Why is the 2025-2030 patent cliff so big?
It’s because multiple blockbuster drugs-many of them the top sellers in their categories-were approved in the early 2000s and all have 20-year patent terms. Their patents are expiring at once. Add to that the rise of biologics, which have longer exclusivity periods and more complex patents, and you get a perfect storm of revenue loss for big pharma.
Will all these drugs become generic right away?
Not exactly. Small-molecule generics can launch within months of patent expiry if the manufacturer is ready. Biosimilars take longer-18 to 24 months on average-because they require more testing. Some companies also delay entry with legal challenges, but by 2026, most of the major drugs will have at least one generic or biosimilar on the market.
How will this affect my prescription costs?
If you’re taking Entresto, Eliquis, or Keytruda, your out-of-pocket costs could drop by 80-95% once generics or biosimilars arrive. Many patients currently pay $100-$300 a month-after expiration, those same drugs may cost $20-$50. Insurance plans will also see lower drug spend, which could lead to lower premiums over time.
Are there any risks in switching to a generic?
For small-molecule drugs like Eliquis or Entresto, generics are required by the FDA to be identical in effectiveness and safety. For biologics like Keytruda, biosimilars are highly similar but not identical. In most cases, they work just as well, but some patients may need to be monitored closely during the switch. Always talk to your doctor before switching.
What should I do if I’m on one of these drugs?

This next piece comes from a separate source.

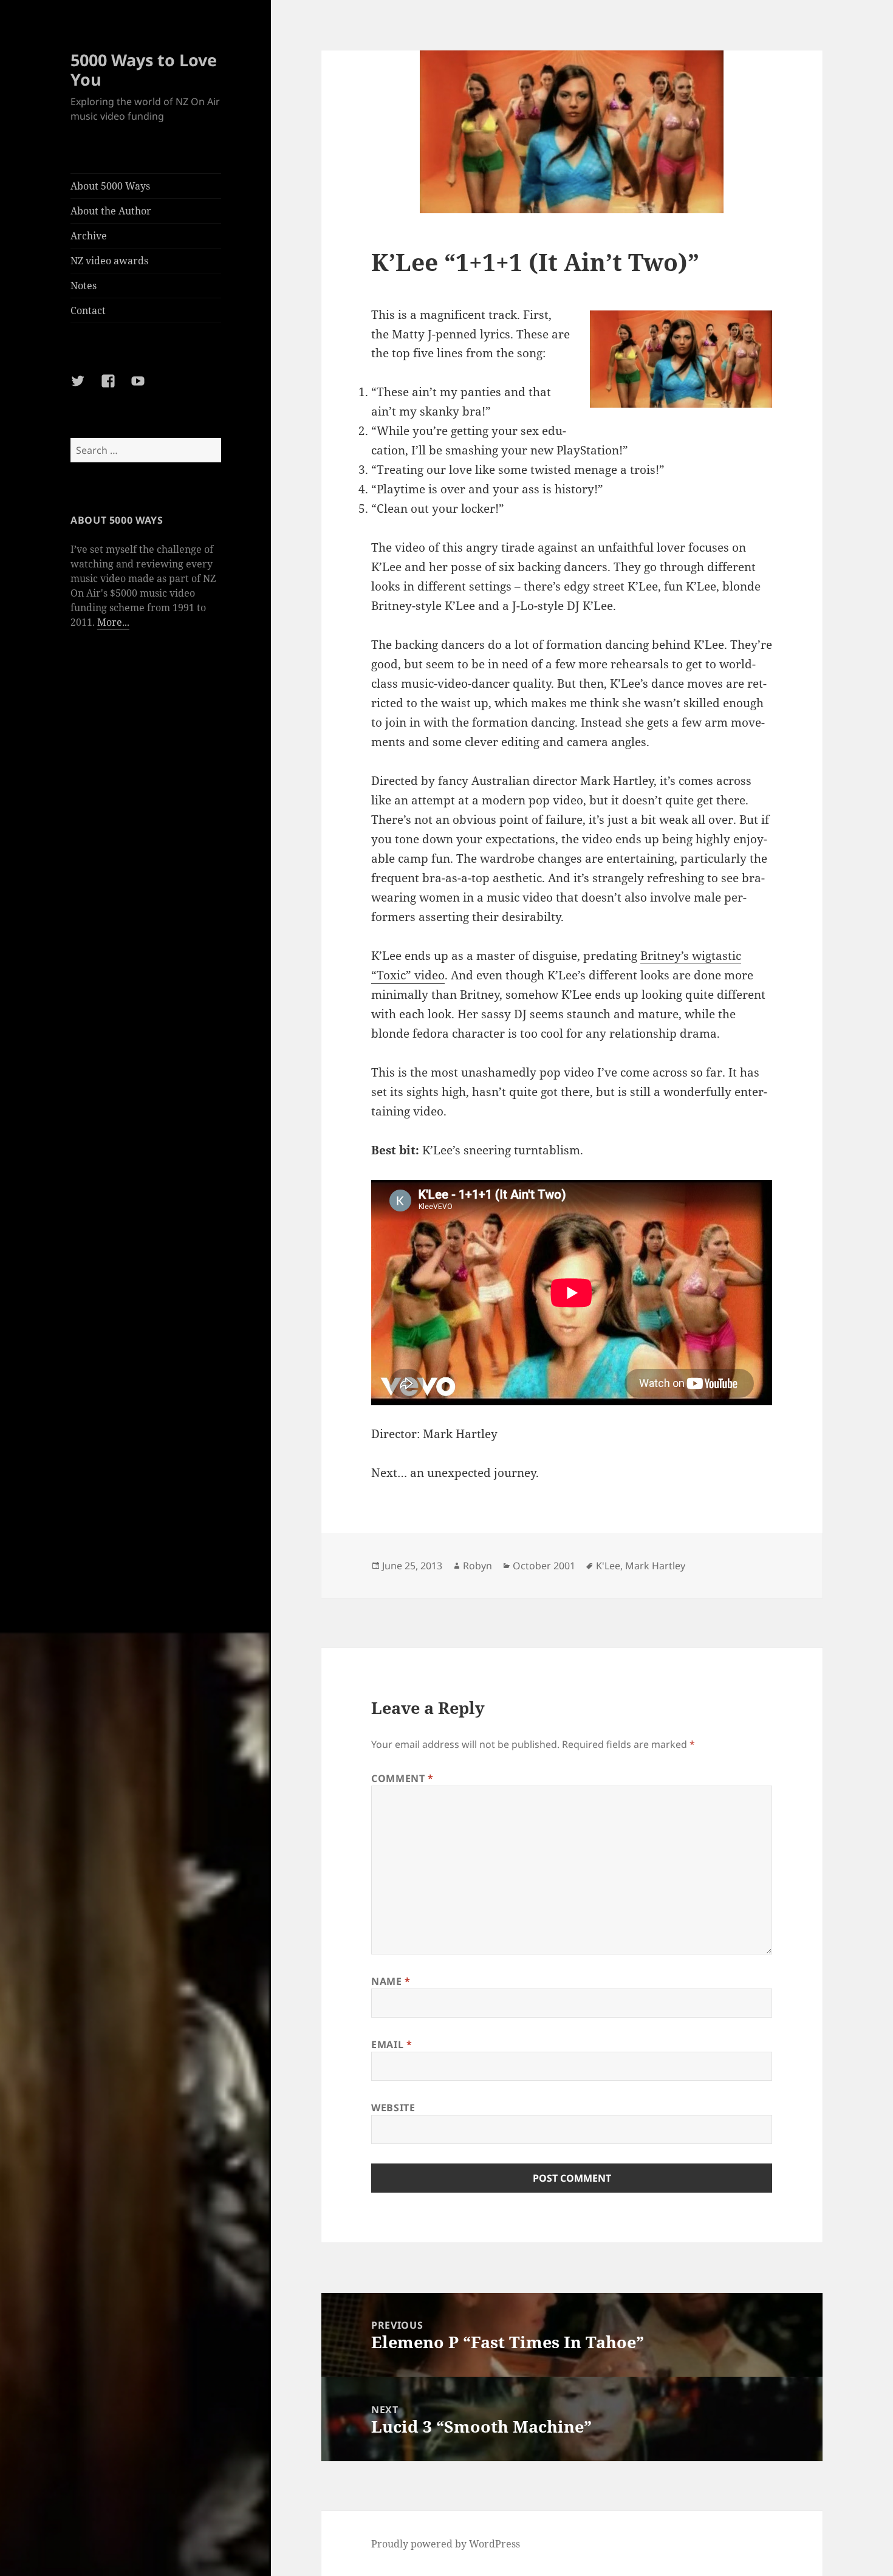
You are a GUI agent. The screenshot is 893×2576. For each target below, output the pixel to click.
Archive (88, 235)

Start asking your doctor or pharmacist about generic alternatives. Many insurers will automatically switch you once generics are available. If you’re worried about cost, ask if your pharmacy offers discount programs or if your drug is on a preferred list. Don’t stop taking your medication-just start planning ahead.
One comment
Entresto generics hitting the market is just the beginning of the pharma collapse. These companies built empires on patent monopolies and now they’re scrambling like rats off a sinking ship. The FDA approved generics early? That’s not progress-that’s a sign the system was rigged for too long. Patients finally get a break, but don’t expect Big Pharma to go quietly.
There’s a typo in the second paragraph: ‘The first major hit comes in July 2025, when Novartis’ Entresto (sacubitril/valsartan) loses its core patent protection in the U.S.’ - the apostrophe after Novartis should be an apostrophe-s. Minor, but it undermines credibility when the rest is so meticulously researched.
India will dominate this generics wave. We’ve been manufacturing high-quality, low-cost drugs for decades while Western pharma sat on their patents and charged $300 for a pill that costs $2 to make. The U.S. pays inflated prices because they’re too lazy to build their own supply chains. Now they’re crying because the bill finally came due. Good. Let them feel the pinch.
This is actually really exciting. I work in hospital logistics and we’ve already started training staff on switching protocols. The savings are insane-imagine a diabetic on Trulicity going from $1,200/month to $80. That’s not just a drug change-it’s life-changing for so many people. We’re seeing patients cry when they find out they’ll finally afford their meds. This is what healthcare should look like.